個人的には一科目受験してその一科目が合格できたのだからこれ以上めでたいことはないと思っていたのだが、おめでとうと喜んでくれたのが配偶者以外では受験科目を担当していた先生ぐらいしかいないのはあまり嬉しくはなかった。さりとて誤解に基づいて私の落胆を少しでも慰めようと「残念でしたね」と声をかけてくれた人は善意で言ってくれたのだから文句のつけようもない。そして人というものは最初の情報や判断を容易に書き換えることができないものなので、きっと私は翌年官報合格に「再」挑戦することになっているんだろうな、と思いながら翌年の官報合格「初」挑戦に向けて頑張るしかないのだと気持ちを新たにする。
年が明けて平成7年は大きな事件がいくつもあった。
1/17の阪神淡路大震災の日、こちらの地方では全く揺れを感じていなかったこと、もともと朝の支度の時間帯にテレビニュースなどを見る習慣がなかったこともあり、その朝はいつも通りにお弁当を二人分作り、遅出でまだ就寝中の配偶者を置いて勤務先へ向かう。私に続いて出勤してきた社長が急いでテレビをつけて、と指示をする。そこで初めてとんでもない震災が起きていることを知った。テレビの画面は「傾いた塀」が延々と続いている様子を映し出す。それが「傾いた塀」ではなく「倒れた高速道路」であると知って慄然とする。何と恐ろしいことだと、テレビから目が離せなくなる。あの日阪神地区で被災した人以外の多くの人々が同じ思いで報道を見ていたのだと思う。

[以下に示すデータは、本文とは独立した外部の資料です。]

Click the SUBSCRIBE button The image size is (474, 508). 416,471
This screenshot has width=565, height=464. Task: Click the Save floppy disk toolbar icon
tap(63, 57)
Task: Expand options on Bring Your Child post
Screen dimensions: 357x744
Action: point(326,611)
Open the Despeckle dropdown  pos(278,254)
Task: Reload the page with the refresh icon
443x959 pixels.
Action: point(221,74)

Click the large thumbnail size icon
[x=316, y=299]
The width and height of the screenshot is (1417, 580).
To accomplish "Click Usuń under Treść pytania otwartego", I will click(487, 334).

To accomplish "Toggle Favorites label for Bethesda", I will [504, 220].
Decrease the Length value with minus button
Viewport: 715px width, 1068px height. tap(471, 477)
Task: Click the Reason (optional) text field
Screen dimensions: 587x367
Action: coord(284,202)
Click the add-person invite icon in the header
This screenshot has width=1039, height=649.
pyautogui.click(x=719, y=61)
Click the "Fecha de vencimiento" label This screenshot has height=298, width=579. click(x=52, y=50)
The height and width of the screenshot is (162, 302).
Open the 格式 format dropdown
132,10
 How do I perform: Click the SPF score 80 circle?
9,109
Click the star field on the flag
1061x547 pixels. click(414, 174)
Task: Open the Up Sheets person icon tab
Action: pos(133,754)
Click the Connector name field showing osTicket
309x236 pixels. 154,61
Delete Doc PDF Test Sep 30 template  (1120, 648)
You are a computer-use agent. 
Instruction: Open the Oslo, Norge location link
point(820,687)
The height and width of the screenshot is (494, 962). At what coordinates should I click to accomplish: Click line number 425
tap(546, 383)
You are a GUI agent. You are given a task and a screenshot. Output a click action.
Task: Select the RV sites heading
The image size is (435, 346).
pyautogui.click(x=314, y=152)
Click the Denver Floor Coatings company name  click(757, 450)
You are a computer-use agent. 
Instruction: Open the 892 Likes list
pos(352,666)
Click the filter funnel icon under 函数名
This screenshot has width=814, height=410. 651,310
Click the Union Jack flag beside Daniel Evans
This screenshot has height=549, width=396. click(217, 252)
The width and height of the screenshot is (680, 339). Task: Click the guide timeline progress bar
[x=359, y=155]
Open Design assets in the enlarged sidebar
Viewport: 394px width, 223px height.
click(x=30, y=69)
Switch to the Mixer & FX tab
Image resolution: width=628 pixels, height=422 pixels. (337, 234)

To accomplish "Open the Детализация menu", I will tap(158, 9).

3/20の地下鉄サリン事件が起きた日も、出勤してから事件を知った。東京都下に兄弟が住んでいるが、幸いなことに巻き込まれてはいなかった。前年に起きた松本サリン事件のときには事件そのものもだが報道の異様さにもあきれるものはあったのだが、「宗教」の名のもとに行われた巧妙な凶悪犯罪に対して個人では立ち向かうことはできないものなのだと思ってしまう。こちらは首都から遠く離れた地方都市であるとはいえこんなことが起きないという保証はない。
幸いにも大きな事件や事故や天変地異に巻き込まれることなく平成7年の夏が来た。たぶん最後の受験。いや、本当に最後の受験にしなければならない。